Azure strengths: Deepest Microsoft integration (Active Directory, Office 365, SQL Server), hybrid cloud leadership (Azure Arc, Azure Stack), strong enterprise compliance certifications, competitive VM pricing. Best for: Microsoft-centric enterprises, hybrid cloud strategies, organizations with Enterprise Agreements.
Multi-cloud reality: Many enterprises adopt both platforms, running different workloads on the platform that best suits each. Kubernetes and Terraform enable workload portability across clouds, reducing vendor lock-in risk.
Migration Execution: Wave Planning
Enterprise migrations execute in waves, groups of related applications migrated together over a planned timeline. Wave planning considers:
- Wave 0 (Foundation), Establish cloud landing zone: networking (VPC/VNet), identity (IAM/Azure AD), security baselines, monitoring, and CI/CD pipelines.
- Wave 1 (Pilot), Migrate 2-3 low-risk, independent applications to validate the process, build team confidence, and refine runbooks.
- Wave 2-N (Production), Progressively migrate application groups, ordered by dependency and business criticality. Database migrations typically represent the highest-risk items and require careful planning for data sync and cutover.
- Wave Final (Optimization), Post-migration optimization: right-size instances, implement auto-scaling, enable cost alerts, and decommission on-premise infrastructure.
Security and Compliance in the Cloud
Cloud migration does not eliminate security responsibilities, it redistributes them under the shared responsibility model. The cloud provider secures the infrastructure; you secure your data, identities, and configurations. Critical post-migration security measures include:
- Enable cloud-native security services (AWS GuardDuty, Azure Defender)
- Implement least-privilege IAM policies from day one
- Encrypt data at rest and in transit (KMS/Azure Key Vault)
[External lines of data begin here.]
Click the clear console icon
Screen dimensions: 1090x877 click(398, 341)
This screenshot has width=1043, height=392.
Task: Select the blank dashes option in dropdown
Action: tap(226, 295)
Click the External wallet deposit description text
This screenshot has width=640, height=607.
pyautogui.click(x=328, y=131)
- Enable audit logging (CloudTrail/Azure Activity Log) with centralized SIEM integration
- Conduct regular configuration audits using AWS Config or Azure Policy
Conclusion
Cloud migration is a strategic transformation, not a simple infrastructure move. Success requires careful assessment, workload-appropriate strategy selection, wave-based execution, and continuous optimization. Organizations that treat migration as a one-time project rather than an ongoing journey often find themselves with inflated cloud bills and underperforming architectures. The cloud rewards those who plan deliberately and optimize continuously.